Butterworth vs Other Low Pass Responses
Choosing Butterworth is often about priorities. If the steepest transition is the only goal, a Chebyshev or elliptic response can achieve more attenuation with the same order, but at the cost of ripple. If waveform shape and transient behavior are most important, a Bessel response can be superior, but its magnitude roll off is gentler. Butterworth sits in a practical middle ground, delivering a smooth passband and respectable stopband behavior that scales well with order.
Quick comparison summary
- Butterworth: maximally flat passband, moderate transition sharpness
- Chebyshev Type I: passband ripple, steeper than Butterworth
- Bessel: better phase linearity, slower attenuation
- Elliptic: steepest transition, ripple in passband and stopband
Trusted Learning Resources
If you want to study the theory behind low pass filters, transfer functions, and frequency response in more depth, these educational resources are excellent places to start:
- MIT OpenCourseWare: Signals and Systems
- Stanford University CCRMA: Introduction to Digital Filters
- NIST Time and Frequency Division
Final Design Advice
A Butterworth low pass filter calculator is best used as a fast decision tool. It helps you understand magnitude response, order selection, and approximate component values before you move into full schematic design. For many projects, that speed matters. You can iterate on the cutoff, check attenuation at critical frequencies, and immediately see the impact of increasing order.

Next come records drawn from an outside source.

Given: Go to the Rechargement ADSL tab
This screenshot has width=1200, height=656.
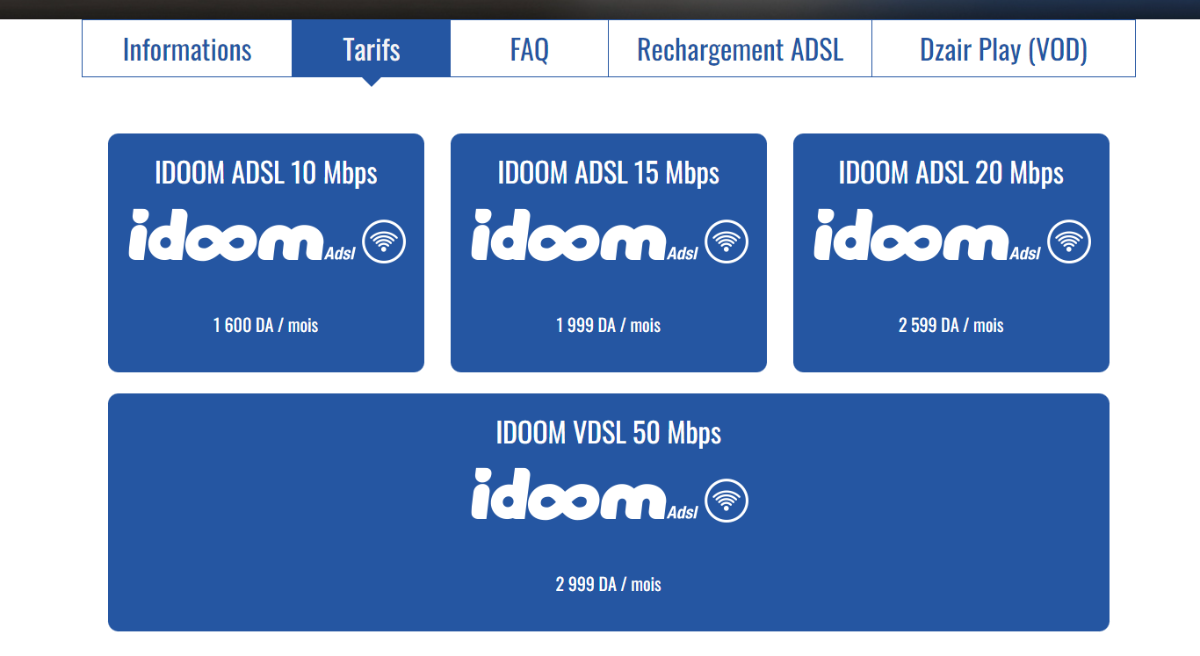Looking at the screenshot, I should pyautogui.click(x=740, y=49).
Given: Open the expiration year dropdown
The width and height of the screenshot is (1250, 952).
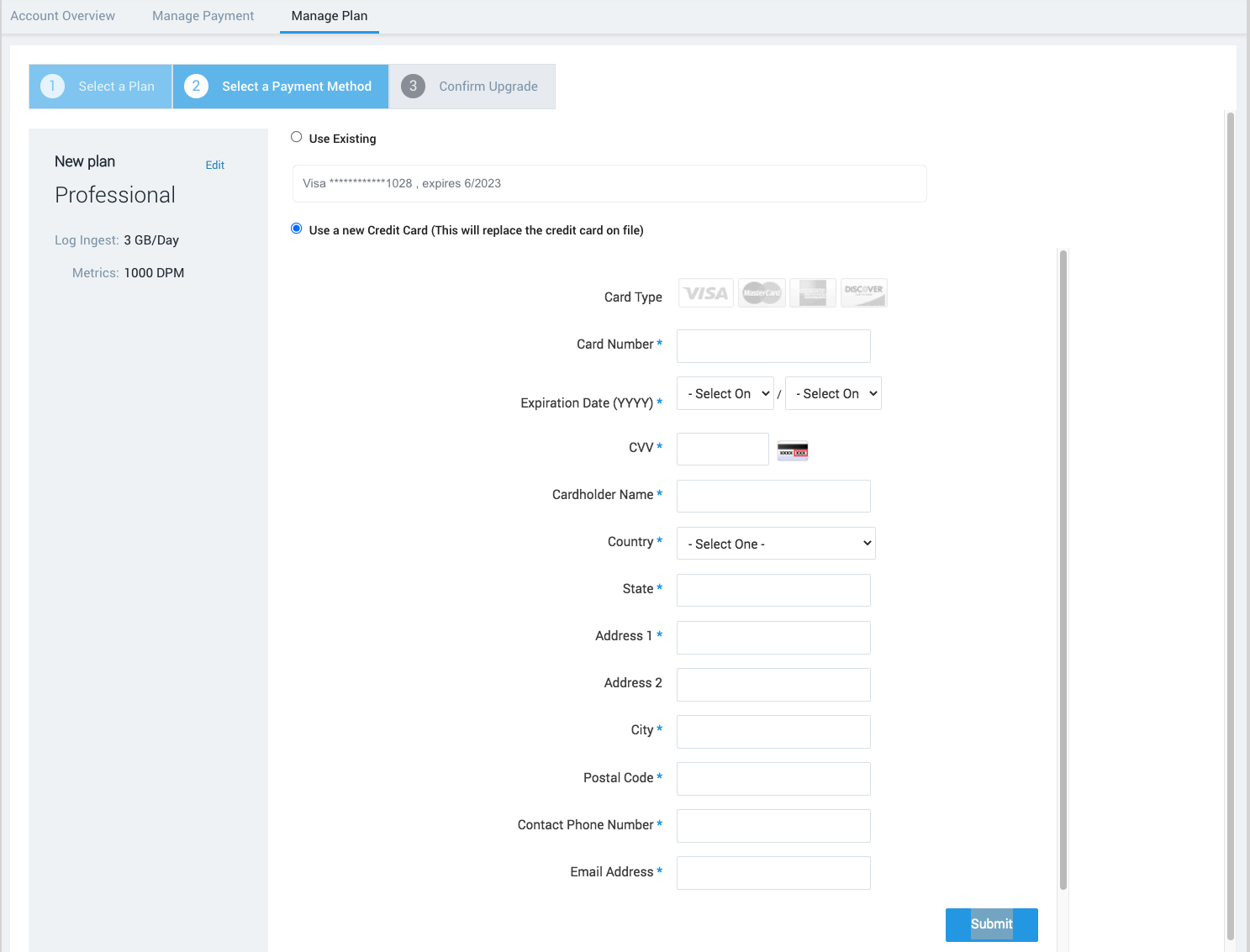Looking at the screenshot, I should (x=832, y=392).
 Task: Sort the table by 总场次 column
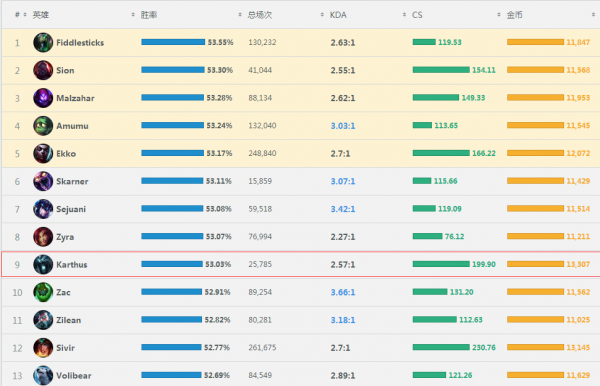point(259,15)
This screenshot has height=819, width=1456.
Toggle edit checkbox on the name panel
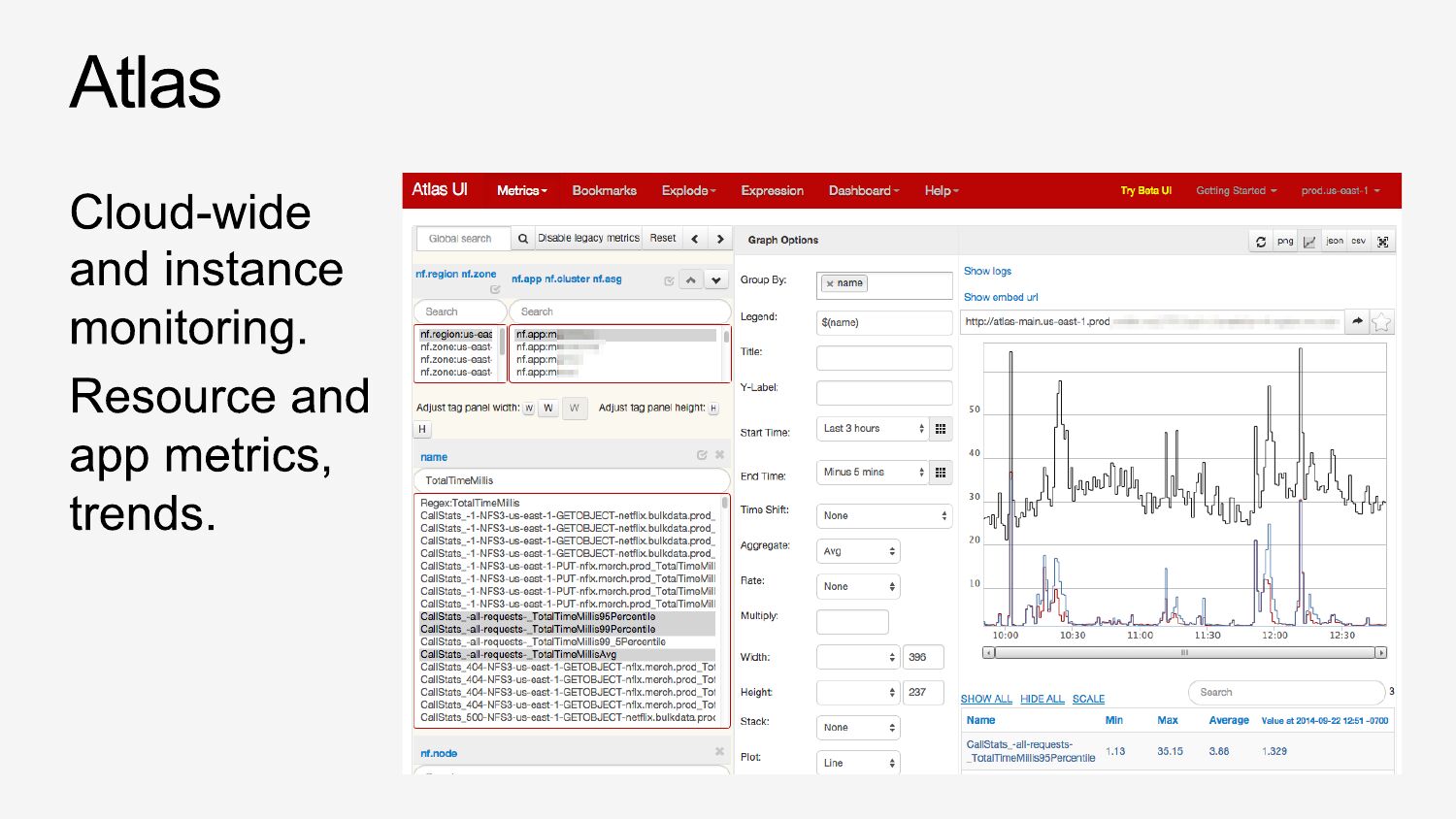pyautogui.click(x=701, y=455)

Remember that the calculator gives the theoretical Butterworth response. Real hardware depends on topology, component tolerances, source impedance, load impedance, op amp performance, temperature drift, and layout quality. Use the calculator to frame the design correctly, then validate with simulation and measurement. When used that way, it becomes a powerful front end tool for audio circuits, instrumentation, embedded systems, and precision analog design.